[Problem]: Take the line containing "Task: Click the" and each line after it through the end of the data below, and return them exactly, minus any pictures.

[Records provided]:
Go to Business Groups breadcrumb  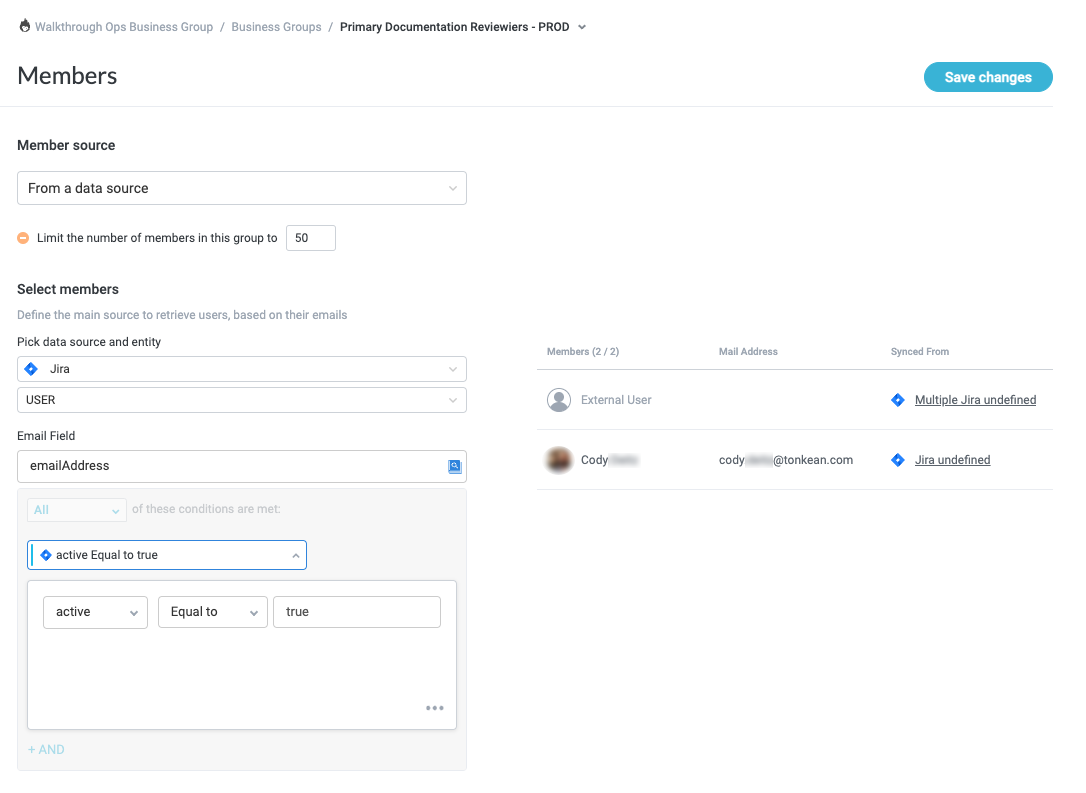[276, 27]
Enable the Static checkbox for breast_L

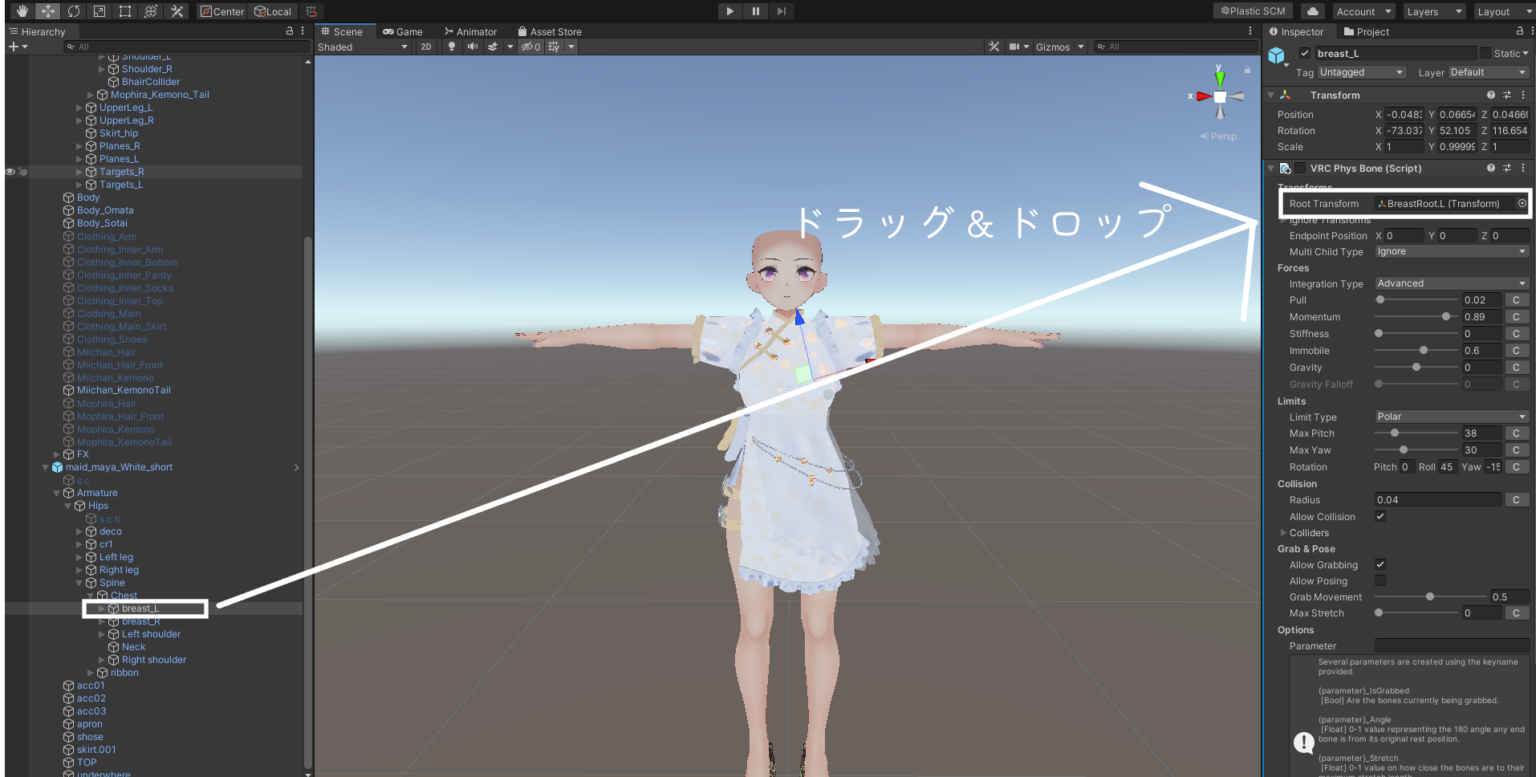pyautogui.click(x=1486, y=53)
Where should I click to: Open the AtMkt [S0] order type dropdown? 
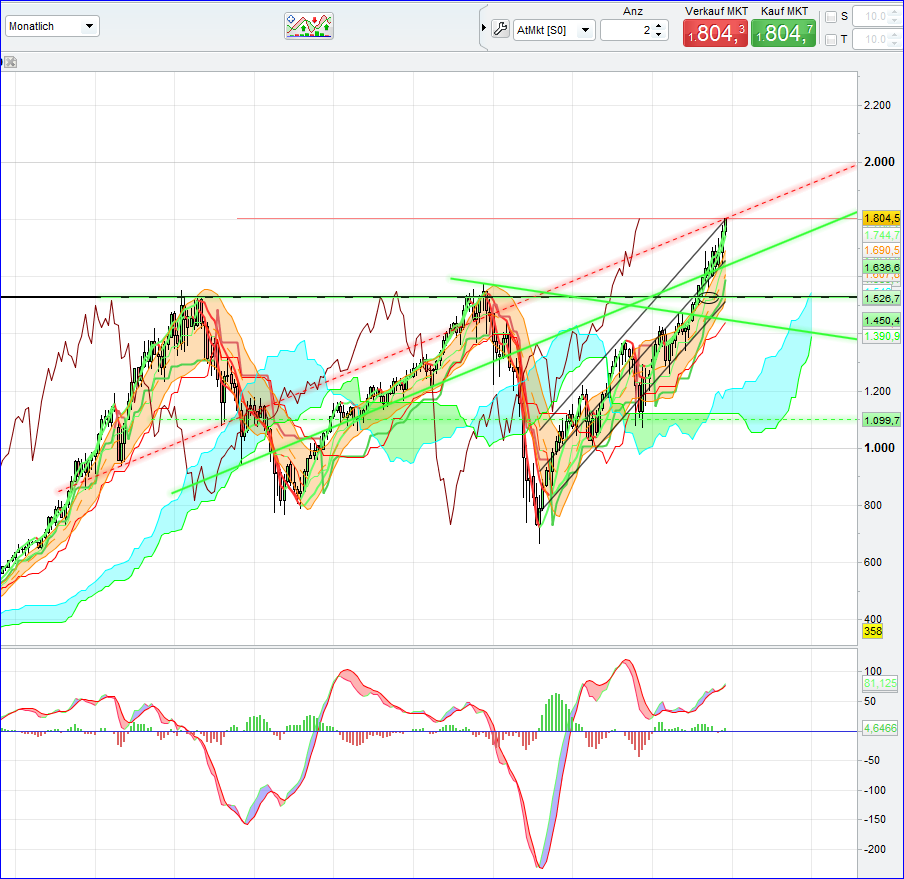(x=554, y=30)
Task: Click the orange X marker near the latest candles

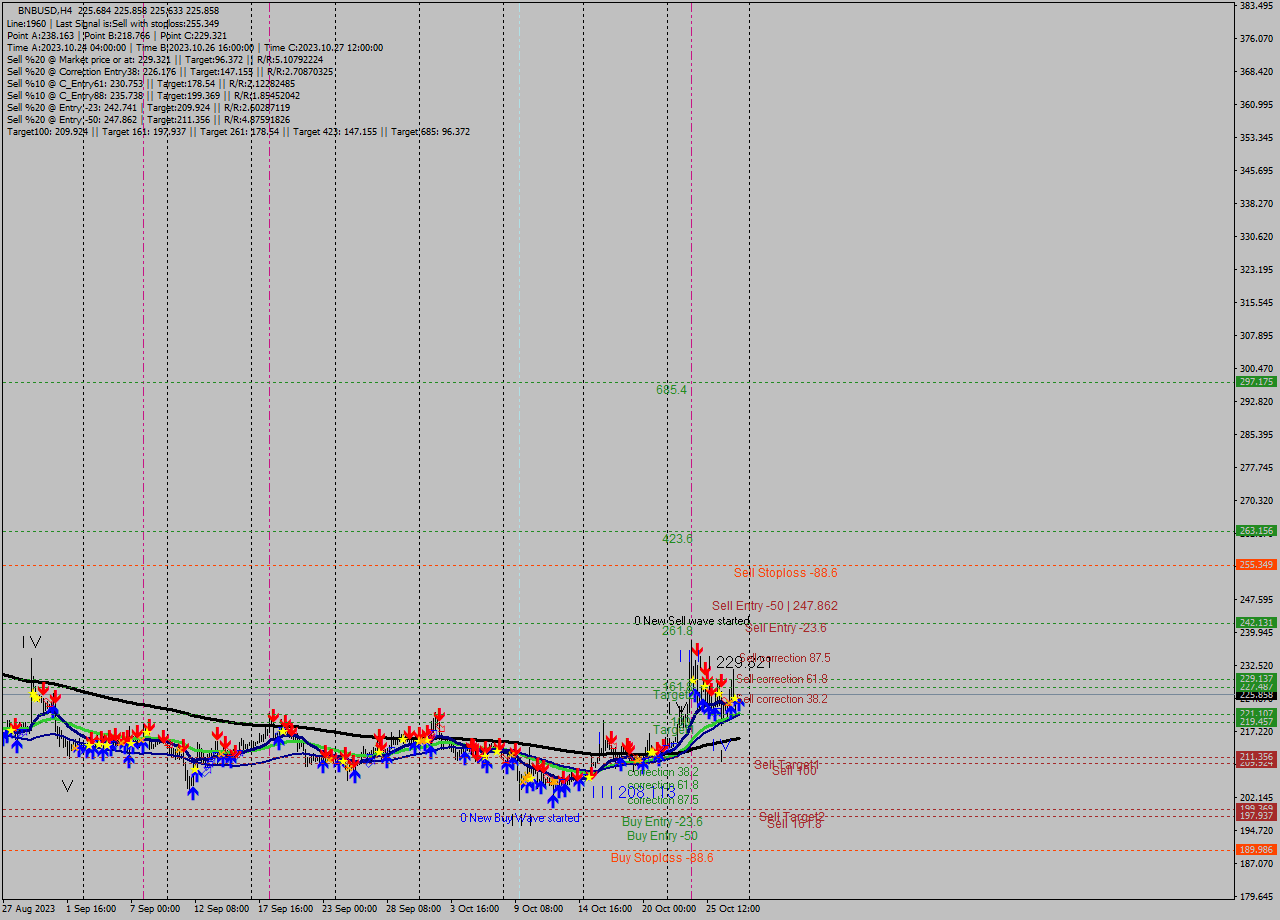Action: click(729, 703)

[Task answer]:
Task: Click the orange X marker near the latest candles

Action: click(729, 703)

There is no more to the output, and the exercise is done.